What you should do: Output only the lines of the entries that follow, starting at the one with "You are a computer-use agent. Screen" and running down to the one with "You are a computer-use agent. Image resolution: width=2576", both included and unchanged.
BEGIN Dataset records
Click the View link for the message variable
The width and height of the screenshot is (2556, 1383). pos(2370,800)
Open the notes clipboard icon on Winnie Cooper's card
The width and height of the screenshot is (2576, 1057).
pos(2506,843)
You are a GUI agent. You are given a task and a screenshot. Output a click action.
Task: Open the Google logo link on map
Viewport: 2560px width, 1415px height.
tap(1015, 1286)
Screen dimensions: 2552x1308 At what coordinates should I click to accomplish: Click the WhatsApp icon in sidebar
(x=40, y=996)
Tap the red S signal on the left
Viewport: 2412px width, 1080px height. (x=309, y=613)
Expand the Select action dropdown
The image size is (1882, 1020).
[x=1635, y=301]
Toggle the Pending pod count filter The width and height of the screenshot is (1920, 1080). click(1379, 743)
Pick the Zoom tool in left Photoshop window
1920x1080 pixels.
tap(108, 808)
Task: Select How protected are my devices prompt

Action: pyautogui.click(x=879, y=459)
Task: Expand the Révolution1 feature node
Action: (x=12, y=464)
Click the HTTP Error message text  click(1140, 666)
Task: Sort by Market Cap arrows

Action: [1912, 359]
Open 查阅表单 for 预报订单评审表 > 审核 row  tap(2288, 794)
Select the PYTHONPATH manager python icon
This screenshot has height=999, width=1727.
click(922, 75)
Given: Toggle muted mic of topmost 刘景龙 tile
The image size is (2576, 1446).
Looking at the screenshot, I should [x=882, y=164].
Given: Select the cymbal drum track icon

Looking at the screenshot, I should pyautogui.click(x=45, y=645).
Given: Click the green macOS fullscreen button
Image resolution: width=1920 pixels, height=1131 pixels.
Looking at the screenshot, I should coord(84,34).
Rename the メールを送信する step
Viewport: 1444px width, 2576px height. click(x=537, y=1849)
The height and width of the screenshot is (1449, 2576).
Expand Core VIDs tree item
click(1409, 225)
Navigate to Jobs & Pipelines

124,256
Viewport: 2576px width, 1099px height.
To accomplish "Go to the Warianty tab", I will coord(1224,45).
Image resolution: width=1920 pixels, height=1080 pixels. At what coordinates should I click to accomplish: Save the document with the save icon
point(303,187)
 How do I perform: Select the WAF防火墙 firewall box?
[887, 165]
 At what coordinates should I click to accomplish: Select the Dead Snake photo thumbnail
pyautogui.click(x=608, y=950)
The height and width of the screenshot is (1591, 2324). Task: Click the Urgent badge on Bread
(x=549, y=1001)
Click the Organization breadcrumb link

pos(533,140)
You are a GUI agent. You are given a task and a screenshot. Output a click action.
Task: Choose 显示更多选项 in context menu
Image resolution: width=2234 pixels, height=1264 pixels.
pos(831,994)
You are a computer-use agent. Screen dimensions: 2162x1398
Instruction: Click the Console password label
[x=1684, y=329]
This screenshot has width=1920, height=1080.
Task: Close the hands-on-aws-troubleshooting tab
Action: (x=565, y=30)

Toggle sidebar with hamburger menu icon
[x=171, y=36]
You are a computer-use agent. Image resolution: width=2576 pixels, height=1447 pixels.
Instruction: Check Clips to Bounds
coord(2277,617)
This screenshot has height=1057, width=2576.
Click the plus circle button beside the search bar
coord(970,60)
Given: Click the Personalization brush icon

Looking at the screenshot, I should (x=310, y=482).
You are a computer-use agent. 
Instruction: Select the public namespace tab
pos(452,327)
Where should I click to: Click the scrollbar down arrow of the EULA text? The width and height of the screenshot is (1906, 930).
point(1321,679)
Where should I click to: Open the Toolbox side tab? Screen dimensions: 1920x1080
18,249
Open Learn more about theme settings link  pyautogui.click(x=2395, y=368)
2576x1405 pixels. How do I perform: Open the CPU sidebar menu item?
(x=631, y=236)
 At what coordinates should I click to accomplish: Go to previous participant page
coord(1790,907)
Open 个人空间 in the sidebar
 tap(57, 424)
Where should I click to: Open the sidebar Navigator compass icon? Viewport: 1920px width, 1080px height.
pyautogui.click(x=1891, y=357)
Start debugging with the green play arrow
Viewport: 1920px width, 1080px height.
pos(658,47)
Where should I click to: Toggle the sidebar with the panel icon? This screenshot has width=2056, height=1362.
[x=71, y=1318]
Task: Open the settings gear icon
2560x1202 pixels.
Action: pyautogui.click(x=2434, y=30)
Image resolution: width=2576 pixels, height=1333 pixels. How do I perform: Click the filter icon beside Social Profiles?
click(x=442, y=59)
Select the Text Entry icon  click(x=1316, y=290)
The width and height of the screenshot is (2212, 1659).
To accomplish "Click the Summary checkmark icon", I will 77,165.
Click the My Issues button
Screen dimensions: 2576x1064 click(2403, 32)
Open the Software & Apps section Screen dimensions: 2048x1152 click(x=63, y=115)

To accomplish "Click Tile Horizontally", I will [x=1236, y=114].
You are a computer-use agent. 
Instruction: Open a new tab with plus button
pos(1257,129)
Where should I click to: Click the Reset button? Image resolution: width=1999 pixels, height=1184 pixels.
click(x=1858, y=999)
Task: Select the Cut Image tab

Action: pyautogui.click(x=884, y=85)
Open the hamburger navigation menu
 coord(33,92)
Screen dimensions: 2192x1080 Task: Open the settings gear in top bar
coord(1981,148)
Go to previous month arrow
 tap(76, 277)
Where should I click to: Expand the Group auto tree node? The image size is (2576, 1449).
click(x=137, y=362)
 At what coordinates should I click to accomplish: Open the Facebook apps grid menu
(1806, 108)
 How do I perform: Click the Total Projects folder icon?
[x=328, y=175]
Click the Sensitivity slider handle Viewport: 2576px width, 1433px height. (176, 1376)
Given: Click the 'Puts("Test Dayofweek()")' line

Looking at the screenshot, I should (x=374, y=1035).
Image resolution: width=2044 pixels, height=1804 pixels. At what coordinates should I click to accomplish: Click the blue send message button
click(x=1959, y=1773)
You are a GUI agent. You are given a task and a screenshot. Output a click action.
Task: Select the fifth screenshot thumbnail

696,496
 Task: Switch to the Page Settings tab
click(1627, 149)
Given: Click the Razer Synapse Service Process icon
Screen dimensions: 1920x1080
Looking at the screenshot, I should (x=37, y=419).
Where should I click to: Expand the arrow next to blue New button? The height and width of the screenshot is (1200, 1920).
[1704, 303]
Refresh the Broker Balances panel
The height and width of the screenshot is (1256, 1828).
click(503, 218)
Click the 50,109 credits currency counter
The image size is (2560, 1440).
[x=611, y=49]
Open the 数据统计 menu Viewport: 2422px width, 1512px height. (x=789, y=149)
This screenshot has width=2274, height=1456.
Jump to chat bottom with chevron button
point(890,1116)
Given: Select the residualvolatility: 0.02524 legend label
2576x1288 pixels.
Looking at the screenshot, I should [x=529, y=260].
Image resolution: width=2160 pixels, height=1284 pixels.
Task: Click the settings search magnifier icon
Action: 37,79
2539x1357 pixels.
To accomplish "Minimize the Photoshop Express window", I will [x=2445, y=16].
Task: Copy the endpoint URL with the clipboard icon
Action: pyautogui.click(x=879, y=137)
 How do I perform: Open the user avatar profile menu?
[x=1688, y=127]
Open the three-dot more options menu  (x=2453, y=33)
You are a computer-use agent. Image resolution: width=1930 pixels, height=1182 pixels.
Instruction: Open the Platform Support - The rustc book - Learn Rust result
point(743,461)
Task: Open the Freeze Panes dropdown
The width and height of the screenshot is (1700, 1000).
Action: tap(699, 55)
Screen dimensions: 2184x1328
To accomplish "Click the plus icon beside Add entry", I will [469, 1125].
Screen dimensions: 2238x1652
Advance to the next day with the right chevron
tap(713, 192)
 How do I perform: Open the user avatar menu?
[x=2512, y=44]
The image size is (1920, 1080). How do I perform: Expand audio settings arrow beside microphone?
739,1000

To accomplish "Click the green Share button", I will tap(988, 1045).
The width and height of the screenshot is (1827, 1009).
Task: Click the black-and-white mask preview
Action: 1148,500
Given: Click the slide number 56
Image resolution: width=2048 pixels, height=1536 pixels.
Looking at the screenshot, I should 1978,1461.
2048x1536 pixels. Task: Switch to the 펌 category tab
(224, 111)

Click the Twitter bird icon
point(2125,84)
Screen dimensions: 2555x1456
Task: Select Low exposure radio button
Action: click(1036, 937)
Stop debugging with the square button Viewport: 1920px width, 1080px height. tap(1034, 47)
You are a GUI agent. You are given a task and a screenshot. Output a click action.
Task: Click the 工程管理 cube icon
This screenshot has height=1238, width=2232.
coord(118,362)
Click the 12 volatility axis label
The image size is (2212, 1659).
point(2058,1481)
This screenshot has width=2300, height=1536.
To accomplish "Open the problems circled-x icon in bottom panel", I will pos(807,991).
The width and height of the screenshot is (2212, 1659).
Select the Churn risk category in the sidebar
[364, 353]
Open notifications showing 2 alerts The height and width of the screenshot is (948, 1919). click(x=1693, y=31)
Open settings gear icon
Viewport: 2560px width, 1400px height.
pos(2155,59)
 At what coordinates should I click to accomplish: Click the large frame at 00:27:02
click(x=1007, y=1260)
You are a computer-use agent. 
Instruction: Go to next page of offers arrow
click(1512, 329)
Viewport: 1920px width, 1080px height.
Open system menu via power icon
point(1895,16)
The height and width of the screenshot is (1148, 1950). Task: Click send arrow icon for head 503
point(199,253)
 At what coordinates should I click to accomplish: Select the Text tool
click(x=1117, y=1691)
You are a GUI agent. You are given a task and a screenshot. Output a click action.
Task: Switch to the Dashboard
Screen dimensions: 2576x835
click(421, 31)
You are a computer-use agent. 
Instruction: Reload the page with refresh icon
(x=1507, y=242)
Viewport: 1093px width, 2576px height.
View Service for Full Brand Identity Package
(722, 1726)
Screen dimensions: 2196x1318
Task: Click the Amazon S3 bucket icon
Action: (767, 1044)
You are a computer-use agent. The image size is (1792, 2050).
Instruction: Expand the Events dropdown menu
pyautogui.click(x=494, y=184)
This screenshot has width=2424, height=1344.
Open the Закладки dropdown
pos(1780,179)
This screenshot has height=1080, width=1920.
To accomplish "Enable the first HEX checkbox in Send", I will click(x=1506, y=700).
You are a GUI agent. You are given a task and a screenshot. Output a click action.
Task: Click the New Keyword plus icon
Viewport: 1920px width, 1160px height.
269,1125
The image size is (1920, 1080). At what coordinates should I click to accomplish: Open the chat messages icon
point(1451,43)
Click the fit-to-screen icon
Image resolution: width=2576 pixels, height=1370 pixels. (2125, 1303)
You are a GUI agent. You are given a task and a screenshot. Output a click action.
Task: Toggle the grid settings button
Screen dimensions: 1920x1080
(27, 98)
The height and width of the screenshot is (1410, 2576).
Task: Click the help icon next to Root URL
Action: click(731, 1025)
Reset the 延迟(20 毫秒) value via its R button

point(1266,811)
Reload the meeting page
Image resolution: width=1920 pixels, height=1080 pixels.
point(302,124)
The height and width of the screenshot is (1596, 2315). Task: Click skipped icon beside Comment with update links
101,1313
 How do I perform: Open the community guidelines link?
END Dataset records
Solution to this exercise:
You are a computer-use agent. Screen dimensions: 2162x1398
Instruction: Click the Console password label
[x=1684, y=329]
This screenshot has width=1920, height=1080.
Task: Close the hands-on-aws-troubleshooting tab
Action: (x=565, y=30)

Toggle sidebar with hamburger menu icon
[x=171, y=36]
You are a computer-use agent. Image resolution: width=2576 pixels, height=1447 pixels.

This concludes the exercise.